Fondazione SAFE ha realizzato con successo la sua prima sessione di formazione congiunta per gli Stati Membri dell’UE (SM UE) e i Paesi Partner del Sud (PPS), in abbinamento a una sessione di Formazione dei Formatori, nell’ambito della VI fase del Progetto EuroMed Justice, tenutasi a Verona dal 30 marzo al 2 aprile 2026, che ha riunito operatori della giustizia penale provenienti dagli Stati Membri dell’UE e dai Paesi Partner del Sud. Questa iniziativa finanziata dall’UE ha affrontato aspetti chiave del recupero dei beni, tra cui i quadri giuridici, le nozioni di base sulle criptovalute, il sequestro e la gestione dei beni, nonché i meccanismi di cooperazione internazionale, combinando contributi teorici con sessioni pratiche.
L’iniziativa è stata strutturata in due componenti complementari. La prima fase consisteva in una sessione di formazione congiunta dedicata a pubblici ministeri e giudici, con un focus sul recupero dei beni e sulle criptovalute. La formazione mirava a rafforzare la cooperazione internazionale e a sostenere indagini transfrontaliere più efficaci nella regione Euro-Mediterranea.
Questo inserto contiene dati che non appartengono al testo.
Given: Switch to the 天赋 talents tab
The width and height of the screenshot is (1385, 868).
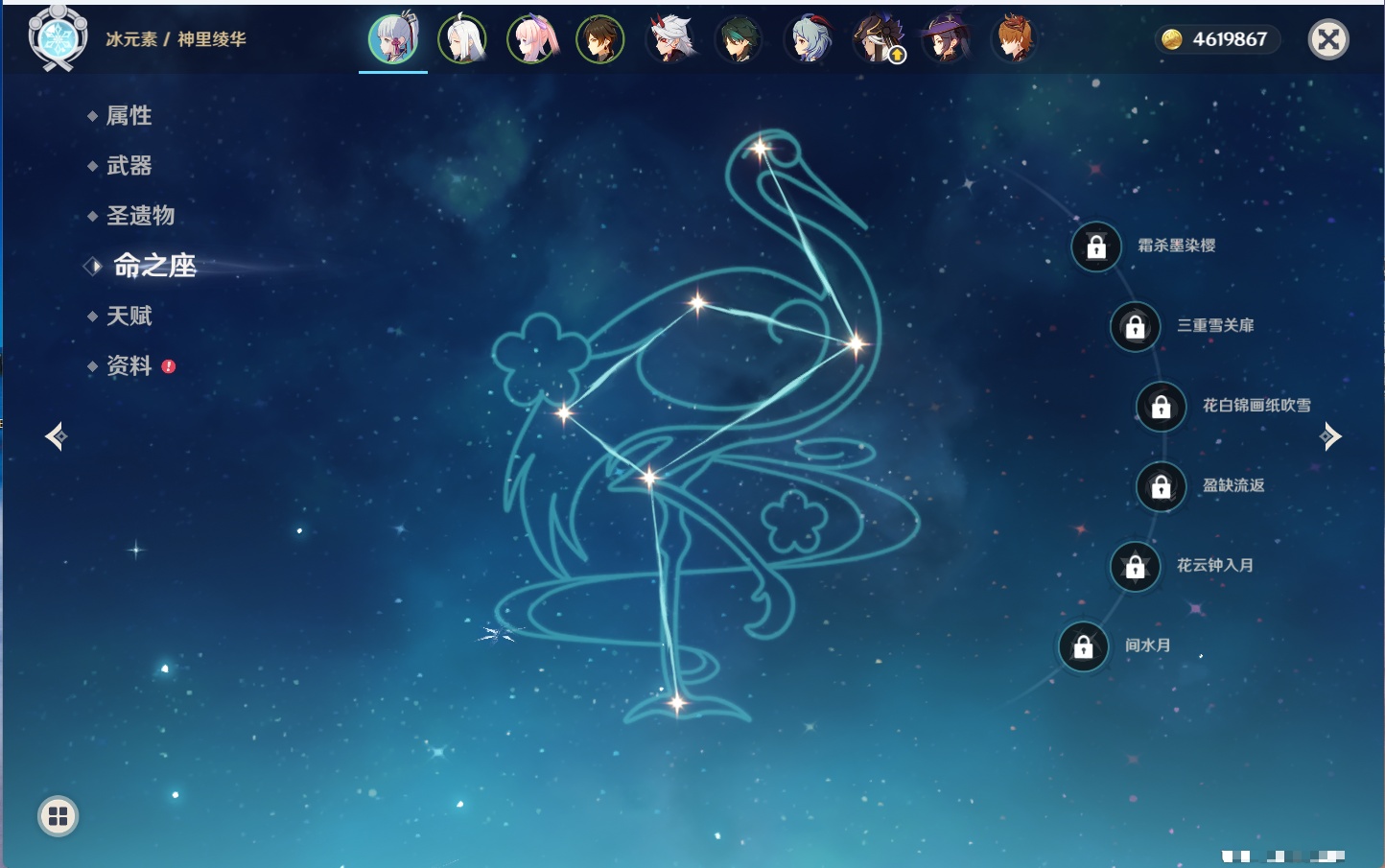Looking at the screenshot, I should [129, 316].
A partire da questa base, la seconda fase ha previsto una sessione di Formazione dei Formatori in abbinamento, con il coinvolgimento di rappresentanti degli Istituti Nazionali di Formazione dei Paesi Partner del Sud, che in precedenza avevano partecipato come osservatori alla formazione congiunta. Attraverso un esercizio pratico basato su casi concreti, culminato in presentazioni finali, i formatori hanno rafforzato la propria capacità di progettare ed erogare attività formative analoghe a livello nazionale, garantendo la sostenibilità e l’impatto a lungo termine del progetto.
Fondazione SAFE è orgogliosa di aver contribuito a questa esperienza intensa e di grande coinvolgimento, potenziando la capacità delle autorità di giustizia penale nel contrasto alla criminalità transfrontaliera, promuovendo una comprensione condivisa degli strumenti di cooperazione giudiziaria e favorendo reti professionali durature tra giudici e pubblici ministeri nel vicinato europeo.